En troisième lieu, les stipulations des articles 12 et 13 de la convention du Conseil de l’Europe du 16 mai 2005 relative à la lutte contre la traite des êtres humains renvoient à l’adoption de mesures complémentaires pour la définition des mesures d’assistance aux victimes de la traite des êtres humains. Dans ces conditions, les stipulations invoquées sont dépourvues d’effet direct, de sorte que leur méconnaissance ne peut être utilement invoquée pour contester la légalité de l’arrêté contesté.

En quatrième lieu, la directive 2011/36/UE du Parlement européen et du Conseil du 5 avril 2011 relative à la prévention de la traite des êtres humains et à la lutte contre ce phénomène ainsi qu’à la protection des victimes établit, conformément à son article premier des règles minimales relatives à la définition des infractions pénales et des sanctions dans le domaine de la traite des êtres humains et introduit également des dispositions communes visant à renforcer la prévention de cette infraction et la protection des victimes. En application de son article 11, elle prévoit l’adoption par les États membres des mesures nécessaires d’assistance et d’aide aux victimes tout au long de la procédure pénale afin de leur permettre d’exercer les droits qui leur sont conférés par la décision-cadre 2001/220/JAI et par la présente directive. Comme le rappelle son considérant 17, elle ne porte pas sur les conditions de séjour des victimes de la traite des êtres humains sur le territoire des États membres et ne peut, dès lors, être utilement invoquée par Mme B.... Par suite, le moyen tiré de l’insuffisante transposition en droit interne de la directive 2011/36/UE est inopérant et doit être écarté.

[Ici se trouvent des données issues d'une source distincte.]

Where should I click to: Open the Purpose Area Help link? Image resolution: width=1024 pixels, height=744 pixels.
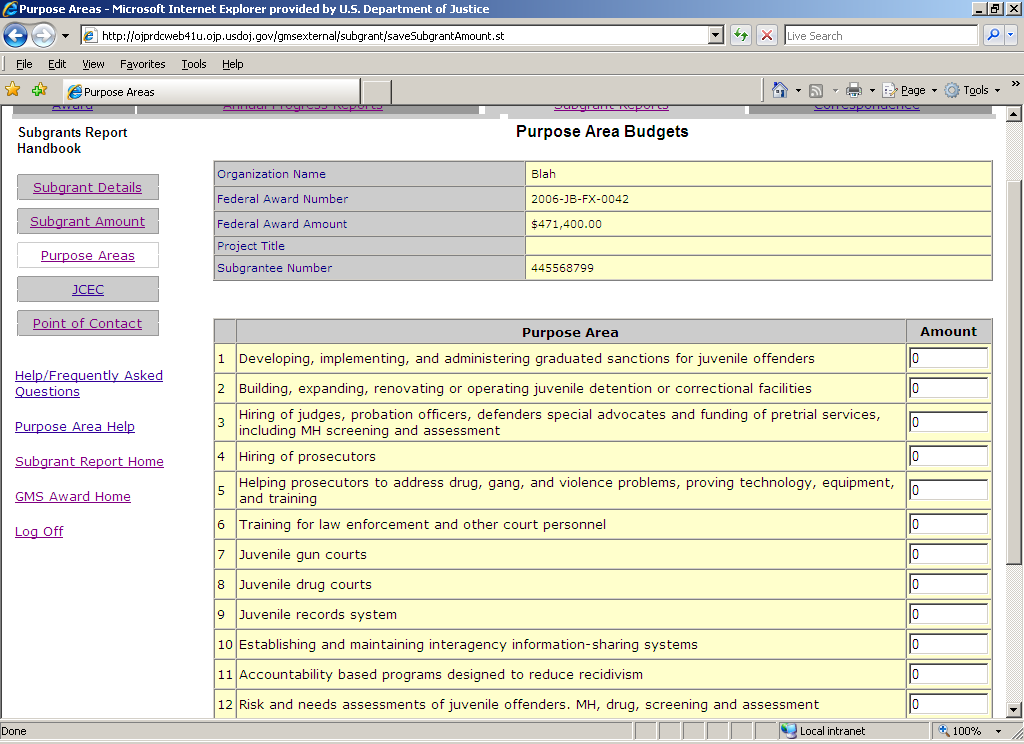(x=75, y=427)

Il résulte de tout ce qui précède que les conclusions à fin d’annulation de l’arrêté du préfet de la Haute-Garonne du 28 novembre 2025 doivent être rejetées, ainsi que, par voie de conséquence, les conclusions à fin d'injonction sous astreinte et celles tendant à l’application de l’article L. 761-1 du code de justice administrative et de l’article 37 de la loi du 10 juillet 1991.




D E C I D E :

Article 1er : La requête de Mme B... est rejetée.

Article 2 : Le présent jugement sera notifié à Mme A... B..., à Me Tercero et au préfet de la Haute-Garonne.

Délibéré après l'audience du 7 janvier 2026, à laquelle siégeaient :
- M. Daguerre de Hureaux, président ;
- Mme Gigault, première conseillère ;
- M. Zouad, conseiller.

Rendu public par mise à disposition au greffe le 21 janvier 2026.


La rapporteure,
Stéphanie Gigault
Le président,
Alain Daguerre de Hureaux



Le greffier,



Baptiste Roets

La République mande et ordonne au préfet de la Haute-Garonne en ce qui le concerne ou à tous commissaires de justice à ce requis en ce qui concerne les voies de droit commun contre les parties privées, de pourvoir à l’exécution de la présente décision.